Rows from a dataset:
>> begin

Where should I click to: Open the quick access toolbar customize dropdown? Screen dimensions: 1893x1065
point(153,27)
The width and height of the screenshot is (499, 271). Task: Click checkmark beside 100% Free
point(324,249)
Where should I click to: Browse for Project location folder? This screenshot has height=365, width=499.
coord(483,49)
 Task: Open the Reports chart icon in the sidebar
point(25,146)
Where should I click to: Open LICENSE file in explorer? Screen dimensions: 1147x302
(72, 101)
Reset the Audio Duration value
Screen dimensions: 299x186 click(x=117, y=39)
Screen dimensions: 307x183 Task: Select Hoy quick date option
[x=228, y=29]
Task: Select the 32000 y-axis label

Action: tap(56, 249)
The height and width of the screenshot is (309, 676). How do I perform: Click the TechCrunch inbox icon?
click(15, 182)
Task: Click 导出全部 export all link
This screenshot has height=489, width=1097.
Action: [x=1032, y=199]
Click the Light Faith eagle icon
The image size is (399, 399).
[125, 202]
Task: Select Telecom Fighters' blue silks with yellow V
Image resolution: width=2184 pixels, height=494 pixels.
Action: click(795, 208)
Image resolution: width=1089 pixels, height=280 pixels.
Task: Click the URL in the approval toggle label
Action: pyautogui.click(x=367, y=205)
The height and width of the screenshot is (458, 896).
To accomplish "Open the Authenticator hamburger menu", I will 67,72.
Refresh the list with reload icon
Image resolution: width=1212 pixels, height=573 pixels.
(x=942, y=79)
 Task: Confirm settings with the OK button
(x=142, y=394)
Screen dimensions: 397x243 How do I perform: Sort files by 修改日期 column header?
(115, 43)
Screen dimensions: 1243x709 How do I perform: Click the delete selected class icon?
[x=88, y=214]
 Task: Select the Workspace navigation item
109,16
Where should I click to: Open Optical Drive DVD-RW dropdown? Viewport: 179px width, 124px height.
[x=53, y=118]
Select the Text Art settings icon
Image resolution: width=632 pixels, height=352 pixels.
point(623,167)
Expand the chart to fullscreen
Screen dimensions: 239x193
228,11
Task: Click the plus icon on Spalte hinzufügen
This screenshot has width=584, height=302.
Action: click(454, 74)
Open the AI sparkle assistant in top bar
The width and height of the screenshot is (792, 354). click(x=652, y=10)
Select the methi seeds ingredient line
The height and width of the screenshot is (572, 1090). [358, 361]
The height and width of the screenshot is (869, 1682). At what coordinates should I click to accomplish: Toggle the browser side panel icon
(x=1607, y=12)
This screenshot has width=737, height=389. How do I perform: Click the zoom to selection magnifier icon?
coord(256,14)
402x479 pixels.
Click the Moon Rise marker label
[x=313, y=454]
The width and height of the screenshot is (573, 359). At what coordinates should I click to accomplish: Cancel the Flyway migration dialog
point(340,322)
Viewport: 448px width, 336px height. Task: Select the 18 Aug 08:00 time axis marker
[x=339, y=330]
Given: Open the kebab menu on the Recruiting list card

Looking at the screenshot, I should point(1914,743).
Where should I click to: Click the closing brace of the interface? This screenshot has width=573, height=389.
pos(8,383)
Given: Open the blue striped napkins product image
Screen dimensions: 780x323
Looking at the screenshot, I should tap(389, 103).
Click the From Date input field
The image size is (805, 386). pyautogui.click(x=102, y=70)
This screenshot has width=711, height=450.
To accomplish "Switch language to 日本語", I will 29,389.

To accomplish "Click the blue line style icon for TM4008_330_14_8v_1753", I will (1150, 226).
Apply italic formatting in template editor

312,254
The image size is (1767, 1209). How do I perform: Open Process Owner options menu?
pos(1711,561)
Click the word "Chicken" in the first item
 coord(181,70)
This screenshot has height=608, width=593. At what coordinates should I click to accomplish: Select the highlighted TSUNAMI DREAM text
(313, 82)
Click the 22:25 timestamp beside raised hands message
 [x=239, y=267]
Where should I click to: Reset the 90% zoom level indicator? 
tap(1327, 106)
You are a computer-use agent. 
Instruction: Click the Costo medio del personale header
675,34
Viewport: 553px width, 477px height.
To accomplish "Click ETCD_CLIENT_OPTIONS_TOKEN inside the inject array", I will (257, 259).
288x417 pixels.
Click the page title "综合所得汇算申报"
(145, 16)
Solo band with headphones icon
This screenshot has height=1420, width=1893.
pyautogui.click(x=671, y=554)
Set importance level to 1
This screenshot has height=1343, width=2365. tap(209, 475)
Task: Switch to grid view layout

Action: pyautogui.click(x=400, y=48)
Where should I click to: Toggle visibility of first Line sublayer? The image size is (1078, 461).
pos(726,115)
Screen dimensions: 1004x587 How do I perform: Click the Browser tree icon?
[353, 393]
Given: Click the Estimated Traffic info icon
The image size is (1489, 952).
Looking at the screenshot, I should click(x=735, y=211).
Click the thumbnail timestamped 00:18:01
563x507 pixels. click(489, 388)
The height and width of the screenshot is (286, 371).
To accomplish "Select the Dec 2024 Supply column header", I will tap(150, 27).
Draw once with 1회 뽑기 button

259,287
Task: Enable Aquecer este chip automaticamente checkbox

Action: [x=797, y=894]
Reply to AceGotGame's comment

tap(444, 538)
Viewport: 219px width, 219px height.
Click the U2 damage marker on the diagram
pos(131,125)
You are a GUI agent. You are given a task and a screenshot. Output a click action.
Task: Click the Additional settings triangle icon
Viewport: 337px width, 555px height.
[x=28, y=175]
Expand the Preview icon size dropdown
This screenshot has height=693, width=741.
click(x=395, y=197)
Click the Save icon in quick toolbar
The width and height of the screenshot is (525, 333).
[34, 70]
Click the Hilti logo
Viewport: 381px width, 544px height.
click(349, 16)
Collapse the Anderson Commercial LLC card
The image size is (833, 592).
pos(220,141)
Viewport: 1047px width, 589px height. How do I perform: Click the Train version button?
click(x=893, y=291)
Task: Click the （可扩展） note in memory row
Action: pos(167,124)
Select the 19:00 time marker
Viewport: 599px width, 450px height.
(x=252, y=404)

>> end

### Exercise task
Recast every line of the entries above as a Markdown table with the columns n and Line, where n is the row number and Line is the line itself, and leave out the blank lines.

### Solution to the problem
| n | Line |
|---|---|
| 1 | Where should I click to: Open the quick access toolbar customize dropdown? Screen dimensions: 1893x1065 |
| 2 | point(153,27) |
| 3 | The width and height of the screenshot is (499, 271). Task: Click checkmark beside 100% Free |
| 4 | point(324,249) |
| 5 | Where should I click to: Browse for Project location folder? This screenshot has height=365, width=499. |
| 6 | coord(483,49) |
| 7 |  Task: Open the Reports chart icon in the sidebar |
| 8 | point(25,146) |
| 9 | Where should I click to: Open LICENSE file in explorer? Screen dimensions: 1147x302 |
| 10 | (72, 101) |
| 11 | Reset the Audio Duration value |
| 12 | Screen dimensions: 299x186 click(x=117, y=39) |
| 13 | Screen dimensions: 307x183 Task: Select Hoy quick date option |
| 14 | [x=228, y=29] |
| 15 | Task: Select the 32000 y-axis label |
| 16 | Action: tap(56, 249) |
| 17 | The height and width of the screenshot is (309, 676). How do I perform: Click the TechCrunch inbox icon? |
| 18 | click(15, 182) |
| 19 | Task: Click 导出全部 export all link |
| 20 | This screenshot has height=489, width=1097. |
| 21 | Action: [x=1032, y=199] |
| 22 | Click the Light Faith eagle icon |
| 23 | The image size is (399, 399). |
| 24 | [125, 202] |
| 25 | Task: Select Telecom Fighters' blue silks with yellow V |
| 26 | Image resolution: width=2184 pixels, height=494 pixels. |
| 27 | Action: click(795, 208) |
| 28 | Image resolution: width=1089 pixels, height=280 pixels. |
| 29 | Task: Click the URL in the approval toggle label |
| 30 | Action: pyautogui.click(x=367, y=205) |
| 31 | The height and width of the screenshot is (458, 896). |
| 32 | To accomplish "Open the Authenticator hamburger menu", I will 67,72. |
| 33 | Refresh the list with reload icon |
| 34 | Image resolution: width=1212 pixels, height=573 pixels. |
| 35 | (x=942, y=79) |
| 36 |  Task: Confirm settings with the OK button |
| 37 | (x=142, y=394) |
| 38 | Screen dimensions: 397x243 How do I perform: Sort files by 修改日期 column header? |
| 39 | (115, 43) |
| 40 | Screen dimensions: 1243x709 How do I perform: Click the delete selected class icon? |
| 41 | [x=88, y=214] |
| 42 |  Task: Select the Workspace navigation item |
| 43 | 109,16 |
| 44 | Where should I click to: Open Optical Drive DVD-RW dropdown? Viewport: 179px width, 124px height. |
| 45 | [x=53, y=118] |
| 46 | Select the Text Art settings icon |
| 47 | Image resolution: width=632 pixels, height=352 pixels. |
| 48 | point(623,167) |
| 49 | Expand the chart to fullscreen |
| 50 | Screen dimensions: 239x193 |
| 51 | 228,11 |
| 52 | Task: Click the plus icon on Spalte hinzufügen |
| 53 | This screenshot has width=584, height=302. |
| 54 | Action: click(454, 74) |
| 55 | Open the AI sparkle assistant in top bar |
| 56 | The width and height of the screenshot is (792, 354). click(x=652, y=10) |
| 57 | Select the methi seeds ingredient line |
| 58 | The height and width of the screenshot is (572, 1090). [358, 361] |
| 59 | The height and width of the screenshot is (869, 1682). At what coordinates should I click to accomplish: Toggle the browser side panel icon |
| 60 | (x=1607, y=12) |
| 61 | This screenshot has width=737, height=389. How do I perform: Click the zoom to selection magnifier icon? |
| 62 | coord(256,14) |
| 63 | 402x479 pixels. |
| 64 | Click the Moon Rise marker label |
| 65 | [x=313, y=454] |
| 66 | The width and height of the screenshot is (573, 359). At what coordinates should I click to accomplish: Cancel the Flyway migration dialog |
| 67 | point(340,322) |
| 68 | Viewport: 448px width, 336px height. Task: Select the 18 Aug 08:00 time axis marker |
| 69 | [x=339, y=330] |
| 70 | Given: Open the kebab menu on the Recruiting list card |
| 71 | Looking at the screenshot, I should point(1914,743). |
| 72 | Where should I click to: Click the closing brace of the interface? This screenshot has width=573, height=389. |
| 73 | pos(8,383) |
| 74 | Given: Open the blue striped napkins product image |
| 75 | Screen dimensions: 780x323 |
| 76 | Looking at the screenshot, I should tap(389, 103). |
| 77 | Click the From Date input field |
| 78 | The image size is (805, 386). pyautogui.click(x=102, y=70) |
| 79 | This screenshot has width=711, height=450. |
| 80 | To accomplish "Switch language to 日本語", I will 29,389. |
| 81 | To accomplish "Click the blue line style icon for TM4008_330_14_8v_1753", I will (1150, 226). |
| 82 | Apply italic formatting in template editor |
| 83 | 312,254 |
| 84 | The image size is (1767, 1209). How do I perform: Open Process Owner options menu? |
| 85 | pos(1711,561) |
| 86 | Click the word "Chicken" in the first item |
| 87 |  coord(181,70) |
| 88 | This screenshot has height=608, width=593. At what coordinates should I click to accomplish: Select the highlighted TSUNAMI DREAM text |
| 89 | (313, 82) |
| 90 | Click the 22:25 timestamp beside raised hands message |
| 91 |  [x=239, y=267] |
| 92 | Where should I click to: Reset the 90% zoom level indicator?  |
| 93 | tap(1327, 106) |
| 94 | You are a computer-use agent.  |
| 95 | Instruction: Click the Costo medio del personale header |
| 96 | 675,34 |
| 97 | Viewport: 553px width, 477px height. |
| 98 | To accomplish "Click ETCD_CLIENT_OPTIONS_TOKEN inside the inject array", I will (257, 259). |
| 99 | 288x417 pixels. |
| 100 | Click the page title "综合所得汇算申报" |
| 101 | (145, 16) |
| 102 | Solo band with headphones icon |
| 103 | This screenshot has height=1420, width=1893. |
| 104 | pyautogui.click(x=671, y=554) |
| 105 | Set importance level to 1 |
| 106 | This screenshot has height=1343, width=2365. tap(209, 475) |
| 107 | Task: Switch to grid view layout |
| 108 | Action: pyautogui.click(x=400, y=48) |
| 109 | Where should I click to: Toggle visibility of first Line sublayer? The image size is (1078, 461). |
| 110 | pos(726,115) |
| 111 | Screen dimensions: 1004x587 How do I perform: Click the Browser tree icon? |
| 112 | [353, 393] |
| 113 | Given: Click the Estimated Traffic info icon |
| 114 | The image size is (1489, 952). |
| 115 | Looking at the screenshot, I should click(x=735, y=211). |
| 116 | Click the thumbnail timestamped 00:18:01 |
| 117 | 563x507 pixels. click(489, 388) |
| 118 | The height and width of the screenshot is (286, 371). |
| 119 | To accomplish "Select the Dec 2024 Supply column header", I will tap(150, 27). |
| 120 | Draw once with 1회 뽑기 button |
| 121 | 259,287 |
| 122 | Task: Enable Aquecer este chip automaticamente checkbox |
| 123 | Action: [x=797, y=894] |
| 124 | Reply to AceGotGame's comment |
| 125 | tap(444, 538) |
| 126 | Viewport: 219px width, 219px height. |
| 127 | Click the U2 damage marker on the diagram |
| 128 | pos(131,125) |
| 129 | You are a GUI agent. You are given a task and a screenshot. Output a click action. |
| 130 | Task: Click the Additional settings triangle icon |
| 131 | Viewport: 337px width, 555px height. |
| 132 | [x=28, y=175] |
| 133 | Expand the Preview icon size dropdown |
| 134 | This screenshot has height=693, width=741. |
| 135 | click(x=395, y=197) |
| 136 | Click the Save icon in quick toolbar |
| 137 | The width and height of the screenshot is (525, 333). |
| 138 | [34, 70] |
| 139 | Click the Hilti logo |
| 140 | Viewport: 381px width, 544px height. |
| 141 | click(349, 16) |
| 142 | Collapse the Anderson Commercial LLC card |
| 143 | The image size is (833, 592). |
| 144 | pos(220,141) |
| 145 | Viewport: 1047px width, 589px height. How do I perform: Click the Train version button? |
| 146 | click(x=893, y=291) |
| 147 | Task: Click the （可扩展） note in memory row |
| 148 | Action: pos(167,124) |
| 149 | Select the 19:00 time marker |
| 150 | Viewport: 599px width, 450px height. |
| 151 | (x=252, y=404) |